→ Exercise requirements:
From the entries below, reproduce exactly the lines from the one with "This screenshot has width=851, height=446." through the one with "Task: Give a thumbs-down to the response", both included, without images.

Records from a dataset

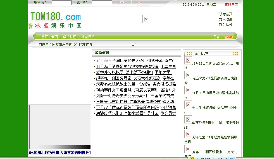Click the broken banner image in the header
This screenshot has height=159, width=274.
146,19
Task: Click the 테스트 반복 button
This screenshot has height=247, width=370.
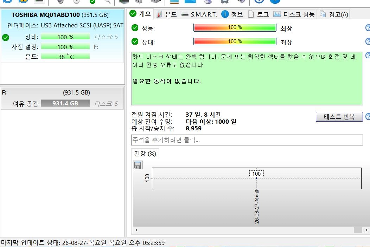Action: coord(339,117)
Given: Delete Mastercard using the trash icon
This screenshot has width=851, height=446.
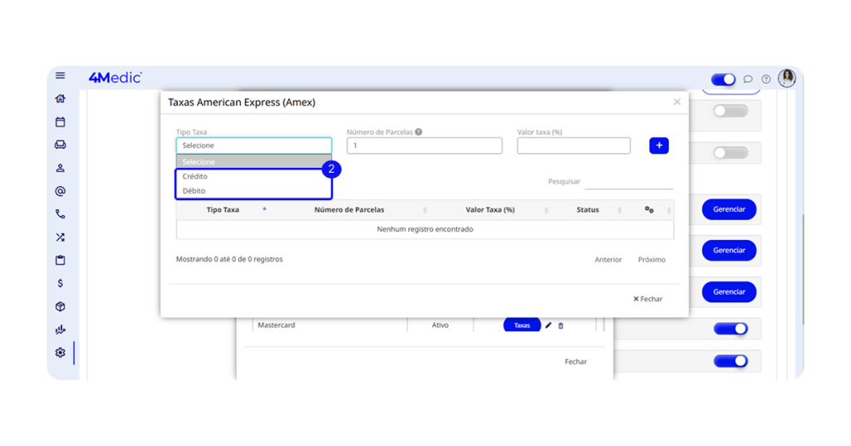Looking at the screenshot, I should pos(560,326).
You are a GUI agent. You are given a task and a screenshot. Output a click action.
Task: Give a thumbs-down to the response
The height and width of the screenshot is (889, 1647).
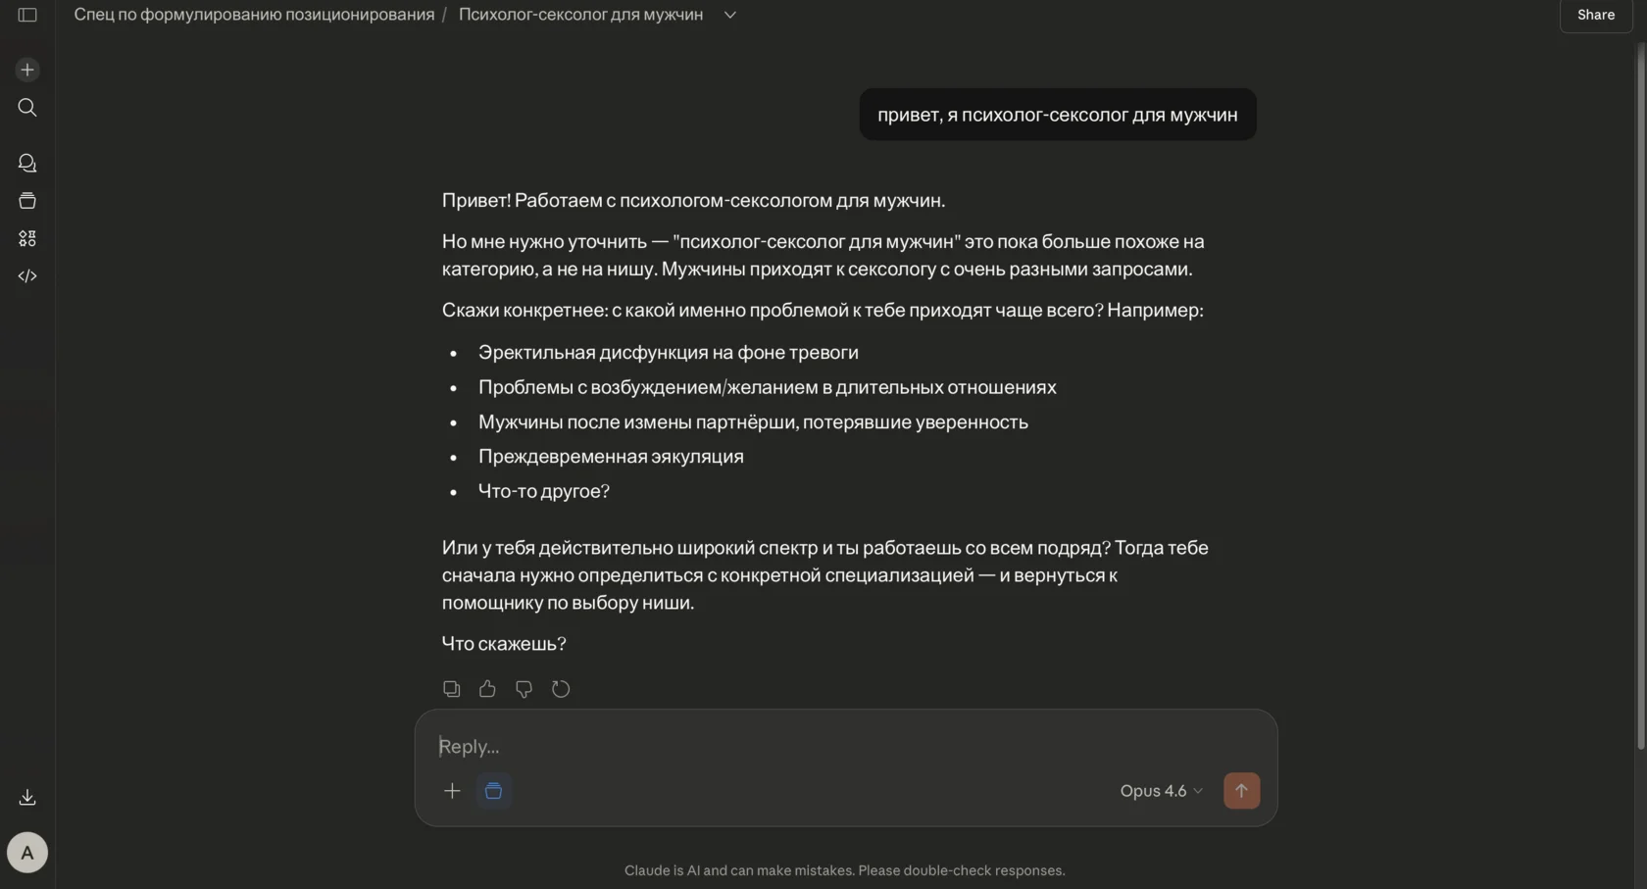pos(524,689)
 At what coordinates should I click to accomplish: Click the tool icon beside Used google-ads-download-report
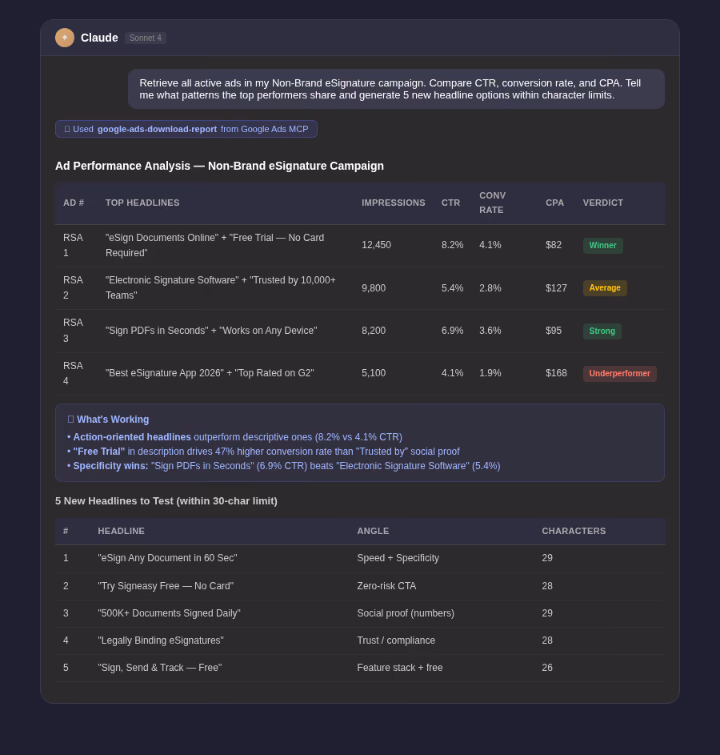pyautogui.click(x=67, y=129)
--
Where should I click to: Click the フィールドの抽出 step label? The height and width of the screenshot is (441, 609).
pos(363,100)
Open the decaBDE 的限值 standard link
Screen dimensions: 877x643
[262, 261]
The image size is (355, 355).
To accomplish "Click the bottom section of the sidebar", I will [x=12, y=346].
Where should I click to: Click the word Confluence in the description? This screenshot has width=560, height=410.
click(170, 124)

→ Response area:
This screenshot has width=851, height=446.
Looking at the screenshot, I should pos(560,326).
You are a GUI agent. You are given a task and a screenshot. Output a click action.
Task: Give a thumbs-down to the response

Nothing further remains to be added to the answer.